- Records
[Start of section]
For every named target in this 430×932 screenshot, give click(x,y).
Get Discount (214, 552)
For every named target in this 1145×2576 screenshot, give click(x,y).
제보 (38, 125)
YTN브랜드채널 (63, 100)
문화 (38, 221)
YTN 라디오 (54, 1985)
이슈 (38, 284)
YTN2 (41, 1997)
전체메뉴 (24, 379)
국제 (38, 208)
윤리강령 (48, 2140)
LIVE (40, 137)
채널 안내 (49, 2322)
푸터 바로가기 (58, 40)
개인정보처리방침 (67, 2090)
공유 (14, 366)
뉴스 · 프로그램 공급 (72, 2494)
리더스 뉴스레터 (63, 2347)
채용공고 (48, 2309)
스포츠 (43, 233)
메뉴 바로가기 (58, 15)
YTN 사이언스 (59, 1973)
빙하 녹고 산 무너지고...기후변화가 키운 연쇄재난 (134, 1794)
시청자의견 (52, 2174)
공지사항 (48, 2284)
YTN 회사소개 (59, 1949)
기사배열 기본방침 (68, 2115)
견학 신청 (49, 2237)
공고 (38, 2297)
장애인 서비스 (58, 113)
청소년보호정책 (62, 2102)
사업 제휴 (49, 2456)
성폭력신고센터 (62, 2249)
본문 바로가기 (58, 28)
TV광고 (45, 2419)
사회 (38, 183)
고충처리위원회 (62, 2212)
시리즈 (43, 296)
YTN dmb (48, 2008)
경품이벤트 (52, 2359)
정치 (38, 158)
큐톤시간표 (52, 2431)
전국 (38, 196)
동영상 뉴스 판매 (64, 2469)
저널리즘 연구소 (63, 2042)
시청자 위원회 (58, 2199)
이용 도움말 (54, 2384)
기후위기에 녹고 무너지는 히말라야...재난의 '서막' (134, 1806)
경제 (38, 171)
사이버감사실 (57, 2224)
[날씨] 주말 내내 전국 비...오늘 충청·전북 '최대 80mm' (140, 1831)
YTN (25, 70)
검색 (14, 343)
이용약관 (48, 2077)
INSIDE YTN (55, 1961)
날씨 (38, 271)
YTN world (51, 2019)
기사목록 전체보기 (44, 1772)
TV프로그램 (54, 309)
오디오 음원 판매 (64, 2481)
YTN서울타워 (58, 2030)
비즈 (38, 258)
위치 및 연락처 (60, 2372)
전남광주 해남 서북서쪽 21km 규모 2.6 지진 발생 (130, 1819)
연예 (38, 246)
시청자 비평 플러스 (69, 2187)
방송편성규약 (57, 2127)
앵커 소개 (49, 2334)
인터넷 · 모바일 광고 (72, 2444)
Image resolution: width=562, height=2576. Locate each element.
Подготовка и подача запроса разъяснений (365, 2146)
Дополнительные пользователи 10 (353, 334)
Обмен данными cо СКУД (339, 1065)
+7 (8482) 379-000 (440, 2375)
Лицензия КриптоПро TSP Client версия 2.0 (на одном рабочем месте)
[End of section]
- Task item
Your answer should be the lines from the one containing "사업 제휴 (49, 2456)" through the last line of the records, repeated exactly and with nothing added.

- Answer box
사업 제휴 (49, 2456)
성폭력신고센터 (62, 2249)
본문 바로가기 (58, 28)
TV광고 (45, 2419)
사회 (38, 183)
고충처리위원회 (62, 2212)
시리즈 (43, 296)
YTN dmb (48, 2008)
경품이벤트 (52, 2359)
정치 (38, 158)
큐톤시간표 (52, 2431)
전국 (38, 196)
동영상 뉴스 판매 (64, 2469)
저널리즘 연구소 (63, 2042)
시청자 위원회 (58, 2199)
이용 도움말 (54, 2384)
기후위기에 녹고 무너지는 히말라야...재난의 '서막' (134, 1806)
경제 (38, 171)
사이버감사실 (57, 2224)
[날씨] 주말 내내 전국 비...오늘 충청·전북 '최대 80mm' (140, 1831)
YTN (25, 70)
검색 (14, 343)
이용약관 (48, 2077)
INSIDE YTN (55, 1961)
날씨 (38, 271)
YTN world (51, 2019)
기사목록 전체보기 (44, 1772)
TV프로그램 (54, 309)
오디오 음원 판매 (64, 2481)
YTN서울타워 (58, 2030)
비즈 (38, 258)
위치 및 연락처 (60, 2372)
전남광주 해남 서북서쪽 21km 규모 2.6 지진 발생 (130, 1819)
연예 (38, 246)
시청자 비평 플러스 (69, 2187)
방송편성규약 (57, 2127)
앵커 소개 (49, 2334)
인터넷 · 모바일 광고 (72, 2444)
Image resolution: width=562, height=2576. Locate each element.
Подготовка и подача запроса разъяснений (365, 2146)
Дополнительные пользователи 10 (353, 334)
Обмен данными cо СКУД (339, 1065)
+7 (8482) 379-000 (440, 2375)
Лицензия КриптоПро TSP Client версия 2.0 (на одном рабочем месте)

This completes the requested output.